Extract

Beyond a doubt, trastuzumab works. In women with early-stage breast cancer, adjuvant use of the anti-HER2 monoclonal antibody trastuzumab reduces recurrence risk by half when added to standard chemotherapy (1). In fact, clinical experience suggests that data from randomized trials in the adjuvant setting may underestimate the real-world benefits. The success of trastuzumab for early-stage disease is so dramatic that many clinicians sense that the incidence of recurrence of HER2-positive breast cancer is plummeting, disappearing faster than the trials might have suggested.

But who really benefits from trastuzumab? It’s a question that might seem like asking, “Who’s buried in Grant’s tomb?” Since the first report more than 25 years ago that HER2 overexpression is an adverse prognostic factor in breast cancer (2), it has been an article of faith that the sine qua non for anti-HER2 treatments must be HER2 itself. Surely then, the importance of trastuzumab must have something to do with HER2. But in what ways, precisely? Does trastuzumab lower recurrence risk in all cases of HER2-overexpressing breast cancer across the board by 50%? Is there a subgroup of HER2-expressing tumors that are particularly sensitive to trastuzumab therapy? Is there a subgroup that is resistant?

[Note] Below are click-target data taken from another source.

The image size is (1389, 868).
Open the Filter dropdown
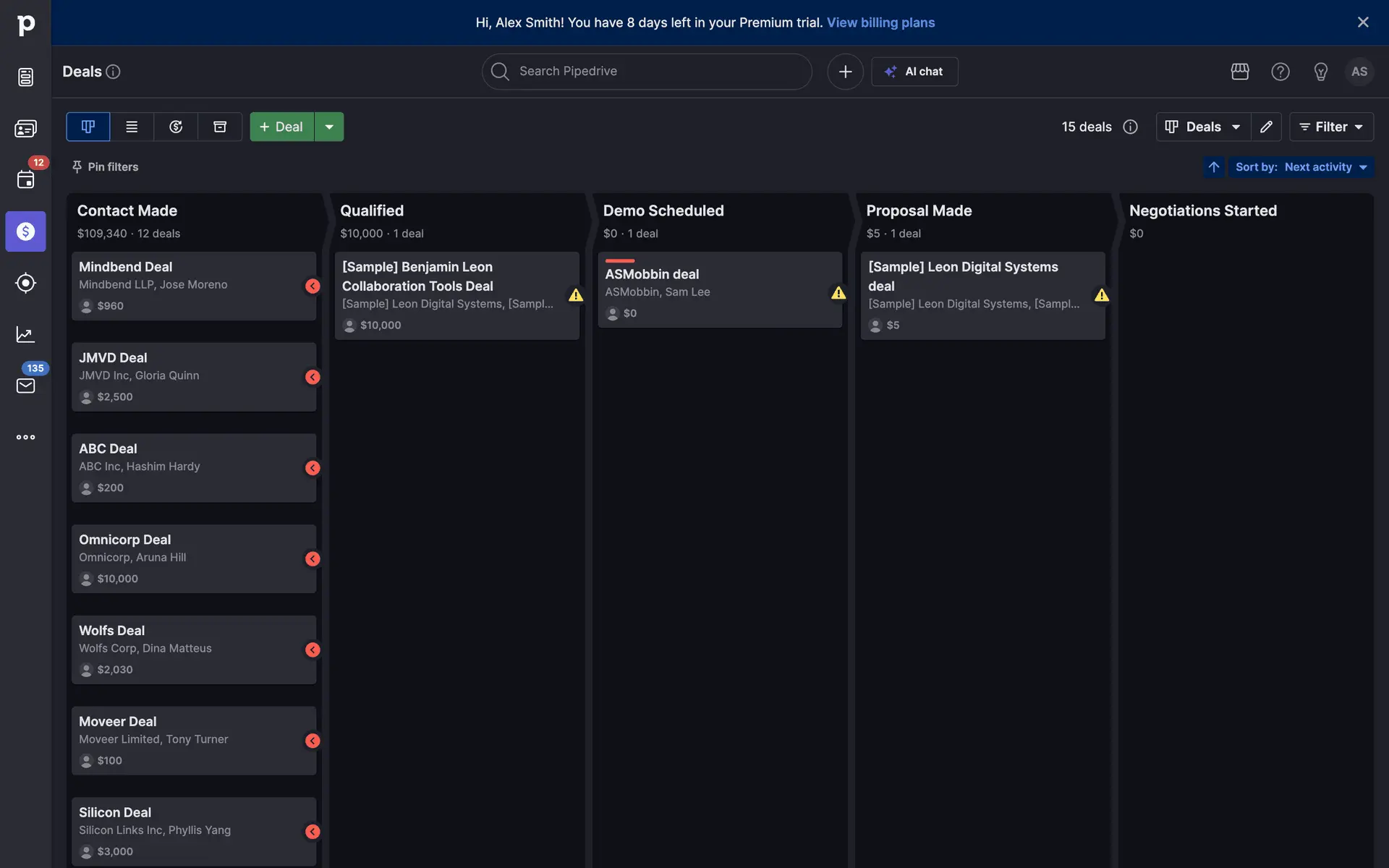[x=1331, y=127]
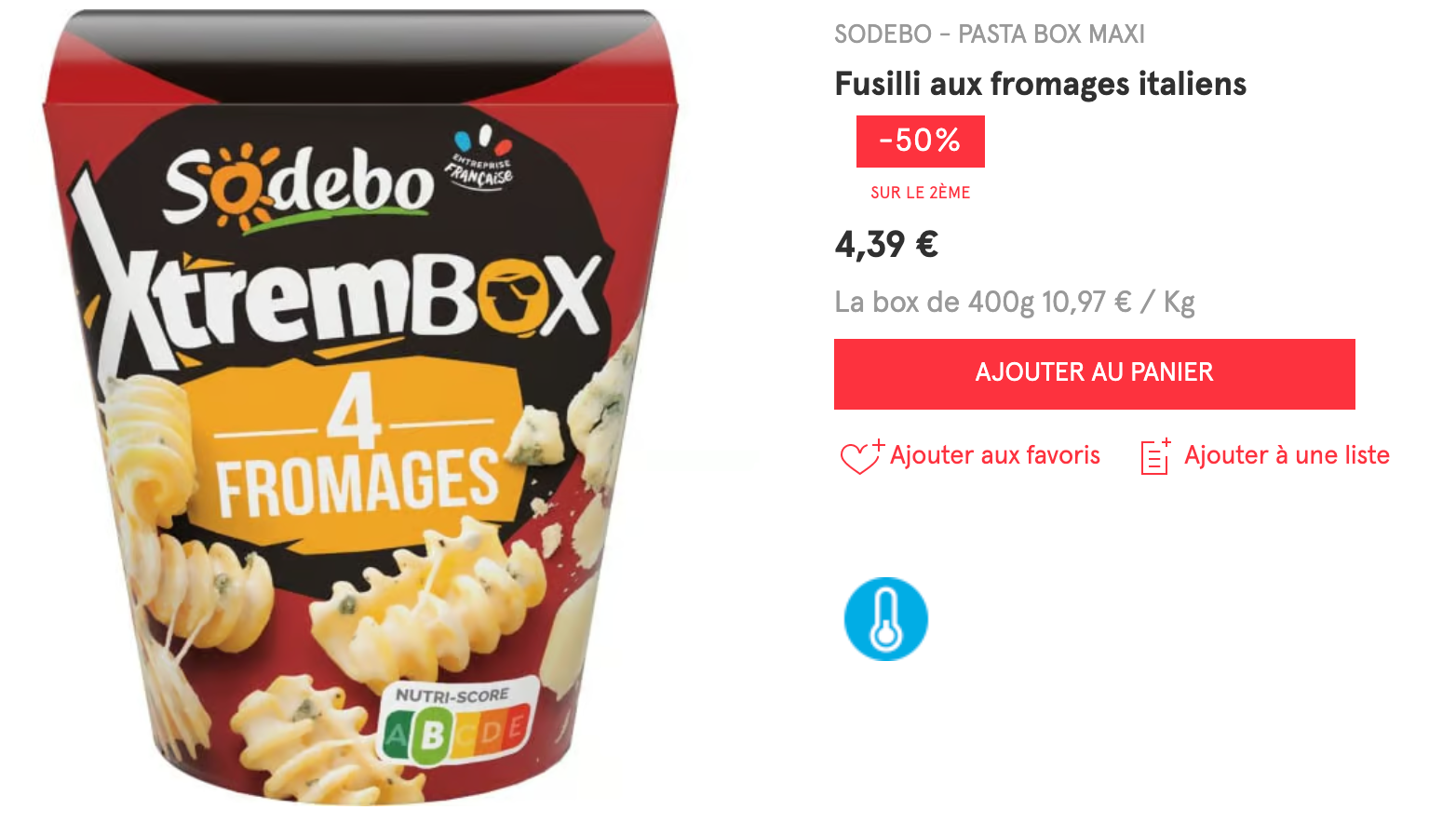Click the Fusilli aux fromages italiens title
The width and height of the screenshot is (1456, 823).
point(1040,84)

Based on experience with other novel, targeted agents, it seems unlikely that all patients derive similar benefit from trastuzumab. Meanwhile, a small but notable number of patients develop disease recurrence despite trastuzumab-based therapy. Paradoxically, although clinically “resistant,” such tumors still retain sensitivity to ongoing anti-HER2 treatment (3). A biomarker to identify those patients who are not likely to benefit from trastuzumab would be clinically useful, allowing patients to move in other therapeutic directions. Similarly, a marker that pegged tumors as exquisitely sensitive to anti-HER2 drugs might enable treatment without the blunt instrument of chemotherapy or define patients most suited for novel targeted or immunological approaches centering on HER2 expression. A predictive biomarker could be particularly important in the adjuvant setting where one cannot measure tumor response to assess the effectiveness of a therapy in an individual patient.